In the present study, nine types of tree nuts commonly available in the United States and peanuts were evaluated for total phenolic and flavonoid contents, as well as antioxidant and antiproliferative activities. Phytochemicals (especially phenolics) are considered to be the major bioactive compounds for health benefits in nuts. Frequent nut consumption has been linked to lower risk of cardiovascular disease. Total phenolics and flavonoids, including both soluble free and bound forms, were estimated. Of the nuts studied, walnuts were found to have the highest total phenolic and flavonoid contents, as well as the highest total antioxidant activity. Both soluble phenolic and flavonoid contents were found to be positively correlated with total antioxidant activity. Exposure to the extracts of nuts significantly inhibited the proliferation of HepG2 liver cancer and Caco-2 colon cancer cells in a dose-dependent manner, with walnuts and pecans having the highest antiproliferative activity.

This pilot study was performed to determine whether consumption of walnuts could affect the growth of MDA-MB 231 human breast cancers implanted into nude mice. After the tumors grew to three to five mm in diameter, the diet of one group of mice was modified to include ground walnuts, equivalent to 2 oz per day in humans. In the group that consumed walnuts, the tumor growth rate from Day 10 (when tumor sizes in the two groups began to diverge) until the end of the study of was significantly lower than that of the mice that did not consume walnuts. The eicosapentaenoic and docosahexaenoic acid fractions of the livers of the walnut-fed group were also found to be significantly higher than that of the control group. Tumor cell proliferation declined, but apoptosis was not changed due to walnut consumption.

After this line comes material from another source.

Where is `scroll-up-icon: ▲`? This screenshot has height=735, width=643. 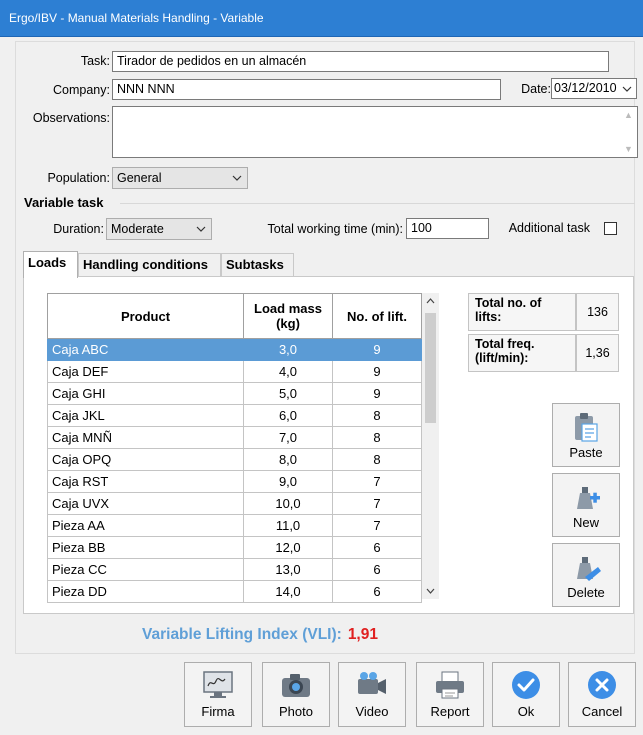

Numerous studies have shown that consumption of long chain omega 3 fatty acids (eicosapentaenoic acid (EPA) and docosahexaenoic acid (DHA)) can retard cancer growth. Dietary phytosterols and antioxidants (e.g., vitamin E and melatonin) can also slow the growth of cancer. The present study was designed to determine the effect of consumption of walnuts on the growth of MDA-MB 231 human breast cancer tumors implanted into nude mice. One million MDA-MB 231 cells were injected subcutaneously into 40 nude mice that were consuming a diet containing 10% corn oil to promote tumor growth. After the tumors reached 3-5 mm in size, the mice were divided into two groups so that the average tumor size of each group was equal and had equal numbers of larger and smaller tumors. The diet of one group of mice was modified to include ground walnuts; each of these mice consumed the human equivalent of one ounce of walnuts per day. The diets of both groups were balanced to contain equal amounts of protein, carbohydrate, fat and fiber. The tumors were measured and the mice were weighed three times per week. At about Day 10 after the diet change, tumor sizes in the two groups began to diverge. The growth rate of tumors of the walnut diet group was found to be significantly lower than that of the control group from day 10 until the end of the study. The eicosapentaenoic acid (EPA) and docosahexaenoic acid (DHA) content of the liver and fat of the walnut diet group was significantly higher than that of the non-walnut group, indicating that the ALA was efficiently converted to EPA and DHA.